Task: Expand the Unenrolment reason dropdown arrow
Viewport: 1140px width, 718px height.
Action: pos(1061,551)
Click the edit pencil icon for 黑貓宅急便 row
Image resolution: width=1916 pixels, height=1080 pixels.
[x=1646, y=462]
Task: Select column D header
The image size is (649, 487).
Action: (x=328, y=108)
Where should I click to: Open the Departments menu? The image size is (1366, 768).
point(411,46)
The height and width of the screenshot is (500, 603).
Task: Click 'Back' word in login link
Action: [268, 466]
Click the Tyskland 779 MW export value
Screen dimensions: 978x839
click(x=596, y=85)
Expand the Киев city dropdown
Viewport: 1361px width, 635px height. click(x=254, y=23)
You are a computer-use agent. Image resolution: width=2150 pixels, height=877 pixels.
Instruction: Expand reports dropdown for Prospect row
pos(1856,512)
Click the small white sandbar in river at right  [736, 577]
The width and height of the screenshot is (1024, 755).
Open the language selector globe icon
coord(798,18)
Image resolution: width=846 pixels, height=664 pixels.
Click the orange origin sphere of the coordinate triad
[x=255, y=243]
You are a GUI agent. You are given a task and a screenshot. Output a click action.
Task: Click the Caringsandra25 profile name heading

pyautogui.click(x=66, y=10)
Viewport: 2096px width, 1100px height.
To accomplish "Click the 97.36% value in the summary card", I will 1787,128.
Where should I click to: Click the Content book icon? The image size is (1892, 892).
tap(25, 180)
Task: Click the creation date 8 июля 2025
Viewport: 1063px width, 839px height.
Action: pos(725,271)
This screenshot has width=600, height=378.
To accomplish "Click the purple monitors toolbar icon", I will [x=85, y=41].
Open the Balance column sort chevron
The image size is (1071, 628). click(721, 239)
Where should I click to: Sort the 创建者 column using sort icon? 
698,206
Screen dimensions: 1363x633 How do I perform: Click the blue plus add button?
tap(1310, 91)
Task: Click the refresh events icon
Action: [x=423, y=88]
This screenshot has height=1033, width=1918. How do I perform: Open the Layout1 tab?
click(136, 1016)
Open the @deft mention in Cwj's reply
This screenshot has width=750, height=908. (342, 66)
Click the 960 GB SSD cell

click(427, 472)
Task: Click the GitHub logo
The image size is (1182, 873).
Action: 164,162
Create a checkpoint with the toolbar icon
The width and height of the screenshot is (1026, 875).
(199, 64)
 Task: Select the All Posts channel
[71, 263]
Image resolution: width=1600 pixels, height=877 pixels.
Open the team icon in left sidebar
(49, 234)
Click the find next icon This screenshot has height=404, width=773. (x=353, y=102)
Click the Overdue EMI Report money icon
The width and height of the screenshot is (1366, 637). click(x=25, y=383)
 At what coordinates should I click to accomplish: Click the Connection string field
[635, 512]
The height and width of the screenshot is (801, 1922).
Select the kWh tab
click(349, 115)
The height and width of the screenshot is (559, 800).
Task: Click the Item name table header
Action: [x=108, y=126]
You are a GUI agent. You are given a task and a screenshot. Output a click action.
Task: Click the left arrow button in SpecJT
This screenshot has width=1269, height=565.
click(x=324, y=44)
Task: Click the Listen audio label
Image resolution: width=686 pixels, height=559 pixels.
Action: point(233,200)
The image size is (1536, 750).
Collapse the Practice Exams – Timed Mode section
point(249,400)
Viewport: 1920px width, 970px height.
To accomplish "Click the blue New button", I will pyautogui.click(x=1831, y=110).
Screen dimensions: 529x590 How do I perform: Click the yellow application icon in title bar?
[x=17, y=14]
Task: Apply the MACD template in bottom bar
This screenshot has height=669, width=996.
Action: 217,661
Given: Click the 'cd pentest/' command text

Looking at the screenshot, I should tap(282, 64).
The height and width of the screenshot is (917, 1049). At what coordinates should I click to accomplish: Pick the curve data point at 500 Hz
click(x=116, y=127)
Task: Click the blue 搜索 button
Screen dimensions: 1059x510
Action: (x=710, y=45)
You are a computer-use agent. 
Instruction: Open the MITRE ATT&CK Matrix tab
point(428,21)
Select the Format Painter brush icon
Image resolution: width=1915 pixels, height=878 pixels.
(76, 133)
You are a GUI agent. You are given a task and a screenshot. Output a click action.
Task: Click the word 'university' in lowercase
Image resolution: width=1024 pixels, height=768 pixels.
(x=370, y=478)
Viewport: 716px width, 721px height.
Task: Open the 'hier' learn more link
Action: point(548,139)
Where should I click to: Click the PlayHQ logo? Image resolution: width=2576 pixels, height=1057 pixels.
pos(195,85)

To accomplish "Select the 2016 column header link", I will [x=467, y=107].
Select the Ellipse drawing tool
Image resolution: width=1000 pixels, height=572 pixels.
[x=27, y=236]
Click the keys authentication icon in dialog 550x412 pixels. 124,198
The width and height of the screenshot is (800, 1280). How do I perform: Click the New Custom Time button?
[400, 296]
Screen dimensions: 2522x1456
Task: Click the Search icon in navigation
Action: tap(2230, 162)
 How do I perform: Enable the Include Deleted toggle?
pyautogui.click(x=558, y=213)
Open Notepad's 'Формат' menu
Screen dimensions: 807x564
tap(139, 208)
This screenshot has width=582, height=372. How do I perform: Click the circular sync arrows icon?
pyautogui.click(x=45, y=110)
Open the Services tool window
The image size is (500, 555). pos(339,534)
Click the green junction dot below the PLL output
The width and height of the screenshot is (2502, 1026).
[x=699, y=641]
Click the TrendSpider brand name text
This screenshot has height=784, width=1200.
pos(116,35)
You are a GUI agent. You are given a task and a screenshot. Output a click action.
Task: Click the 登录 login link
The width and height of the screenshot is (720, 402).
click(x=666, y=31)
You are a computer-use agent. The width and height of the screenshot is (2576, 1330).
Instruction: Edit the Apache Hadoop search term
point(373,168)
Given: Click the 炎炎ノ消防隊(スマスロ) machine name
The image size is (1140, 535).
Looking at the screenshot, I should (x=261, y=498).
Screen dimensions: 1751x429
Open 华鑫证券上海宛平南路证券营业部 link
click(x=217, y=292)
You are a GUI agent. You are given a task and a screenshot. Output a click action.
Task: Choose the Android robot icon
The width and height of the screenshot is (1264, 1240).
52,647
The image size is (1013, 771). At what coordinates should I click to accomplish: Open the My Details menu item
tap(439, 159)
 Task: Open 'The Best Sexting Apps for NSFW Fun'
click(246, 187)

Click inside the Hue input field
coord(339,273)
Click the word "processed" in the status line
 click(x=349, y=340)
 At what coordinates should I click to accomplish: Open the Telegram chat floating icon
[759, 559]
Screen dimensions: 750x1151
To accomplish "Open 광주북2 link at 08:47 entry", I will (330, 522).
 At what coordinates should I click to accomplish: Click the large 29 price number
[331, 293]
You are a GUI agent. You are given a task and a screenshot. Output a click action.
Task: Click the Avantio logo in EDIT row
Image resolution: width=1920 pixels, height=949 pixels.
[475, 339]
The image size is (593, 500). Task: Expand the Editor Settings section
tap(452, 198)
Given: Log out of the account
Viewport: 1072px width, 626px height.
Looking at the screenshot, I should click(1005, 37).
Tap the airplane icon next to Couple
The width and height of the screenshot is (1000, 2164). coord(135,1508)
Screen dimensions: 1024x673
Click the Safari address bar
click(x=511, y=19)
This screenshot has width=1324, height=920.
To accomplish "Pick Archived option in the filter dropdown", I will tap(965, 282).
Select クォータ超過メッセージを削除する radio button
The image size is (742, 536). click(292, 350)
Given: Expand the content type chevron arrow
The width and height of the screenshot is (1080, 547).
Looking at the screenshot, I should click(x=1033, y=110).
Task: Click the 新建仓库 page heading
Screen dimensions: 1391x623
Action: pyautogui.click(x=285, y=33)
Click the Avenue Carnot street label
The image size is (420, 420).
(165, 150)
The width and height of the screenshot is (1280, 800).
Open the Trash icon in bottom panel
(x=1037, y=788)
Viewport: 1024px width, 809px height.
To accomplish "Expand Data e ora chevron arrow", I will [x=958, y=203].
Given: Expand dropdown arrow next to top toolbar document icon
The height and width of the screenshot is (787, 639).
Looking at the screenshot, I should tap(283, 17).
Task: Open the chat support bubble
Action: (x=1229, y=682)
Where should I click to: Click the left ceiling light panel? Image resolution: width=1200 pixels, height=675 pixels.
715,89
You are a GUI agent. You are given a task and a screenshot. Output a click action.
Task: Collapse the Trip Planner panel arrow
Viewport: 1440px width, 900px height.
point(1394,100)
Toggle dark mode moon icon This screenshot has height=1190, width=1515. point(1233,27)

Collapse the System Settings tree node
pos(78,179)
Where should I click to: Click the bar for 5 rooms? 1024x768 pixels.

────────────────

● Your instructions
Across the entries above, how many lines include "computer"? State only that number.

● The completed task
3